Impressions

Civilization clash? A nightmare prophesy might be fulfilled: A nightmare prophesy might be fulfilled

After leading the West to a victory over Iraq in the gulf war, President George Bush boldly promised a new world order for the 21st century. That hope received a major blow on September 11. In response, his son George W. Bush launched a military assault on Afghanistan. This action resonates with Samuel Huntington’s much-debated 1993 essay, which rejects the new world order and announces an impending “clash of civilizations.” Huntington predicted that future wars would be fought not between nations but between competing cultures, and most notably between the West and Islam.

Many conservative intellectuals, journalists and politicians were searching for a new enemy to replace the communist evil empire. They eagerly embraced Huntington’s overly simplistic thesis, and began to reduce complex cultural, religious and political conflicts to an easy-to-read, easier-to-report, good guy–bad guy narrative. Osama bin Laden replaced Saddam Hussein as the new Arab villain. Terrorist attacks in 1993 (World Trade Center) and 1998 (U.S. embassies) were attributed to bin Laden. That series of events reached a sensational conclusion in the attacks of September 11.

President Bush was ready with his declaration of war. Huntington’s thesis appeared to be a prophecy fulfilled. But there was one political problem. To fight terrorism Bush needs the cooperation and at least the tacit support of Muslim and Arab states. Eager to hold together his coalition, the president insists that his war is with terrorism, not Islam. He is fighting against a tide. The Huntington thesis has already penetrated deeply into the consciousness of a Western culture that likes to see its enemies in sharp focus.

There are early ominous signs that because of the fervor of this war, darkness could descend on cherished civil liberties and freedoms. In the Washington Times (October 18), Mona Charen proposed that thousands of Arabs currently in the United States with student and travel visas “should all be asked, politely and without prejudice, to go home. This will work hardships in many cases, and that is regrettable. But, there . . . is no constitutional right for foreign students to study here.” Charen concludes, “We cannot take chances. This is no more than common sense.”

Jonathan Kay, writing in Canada’s National Post on October 18, echoed Charen’s tough line, insisting that this is no time to worry about the danger of discrimination. “We should not pretend that an effective fight against terrorism can be waged in a truly color-blind fashion. The fact is, those who plot the annihilation of our civilization are of one religion and, almost without exception, one race.”

What form will this abandonment of basic civil liberties take, in Kay’s judgment? “We are talking about ethnic profiling at airports, the use of informants in suspect mosques [several North American imams have recently been implicated in terror activities] and tracing the expenditures of Muslim charities.”

John Keegan, defense editor for London’s Daily Telegraph, writes that since September 11, Samuel Huntington’s thesis “has been taken very seriously indeed.” Keegan knows this war is not another crusade of the sort that sent Christian armies to rescue the Holy Land from Islam.
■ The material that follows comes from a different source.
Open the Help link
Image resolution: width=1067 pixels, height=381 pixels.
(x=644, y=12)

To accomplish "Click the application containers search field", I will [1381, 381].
Rather, he insists, this current war is “a far older conflict between settled, creative productive Westerners and predatory, destructive Orientals.”

Keegan concludes that “it is no good pretending that the peoples of the desert and the empty spaces exist on the same level of civilization as those who farm and manufacture. They do not. Their attitude to the West has always been that it is a world ripe for the picking.”
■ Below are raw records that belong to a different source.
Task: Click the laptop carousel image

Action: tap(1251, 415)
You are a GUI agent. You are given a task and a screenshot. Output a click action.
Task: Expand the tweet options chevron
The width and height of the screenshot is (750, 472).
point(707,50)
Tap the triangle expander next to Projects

Italian Prime Minister Silvio Berlusconi, a media baron before he entered politics, had to “recant” a statement that the West should be confident in the “superiority” of its civilization, but a poll in a newspaper published by his family found that 60 percent of Italians agreed with the superiority claim.

In a recent interview Huntington described the September 11 attacks as a “blow by a fanatical group on civilized societies in general.” But he also wrote: “Some Westerners . . . have argued that the West does not have problems with Islam but only with violent Islamist extremists. Fourteen hundred years of history demonstrate otherwise. . . . The underlying problem for the West is not Islamic fundamentalism but Islam, a different civilization whose ‘violence propensity’ is exceeded only by that of China.” Huntington says that Islam holds to the superiority of its own religious culture, while the West believes in the universality of a culture which it wants to spread throughout the world.

At least 41 leading conservative American journalists, intellectuals and politicians have sent a letter to President Bush urging him to expand the war against terrorism to include attacks that would eliminate the leaders of Iraq and Syria, replacing them with leaders friendly to the West. The letter echoes the hard-line rhetoric of the Israeli prime minister, who recently described “Yasir Arafat’s Palestinian Authority, Syria, Iran and other states” as “terrorist or terrorist-promoting states with grievous records.”

The West has the military power to accomplish that goal. But an increasingly angry world Muslim community, which sees the attacks on Afghanistan as attacks on Islam, would find ways to respond. Terror would expand. Huntington’s thesis, which reduces complex cultural and religious patterns to a simple narrative of good versus evil, could become a nightmare prophecy fulfilled.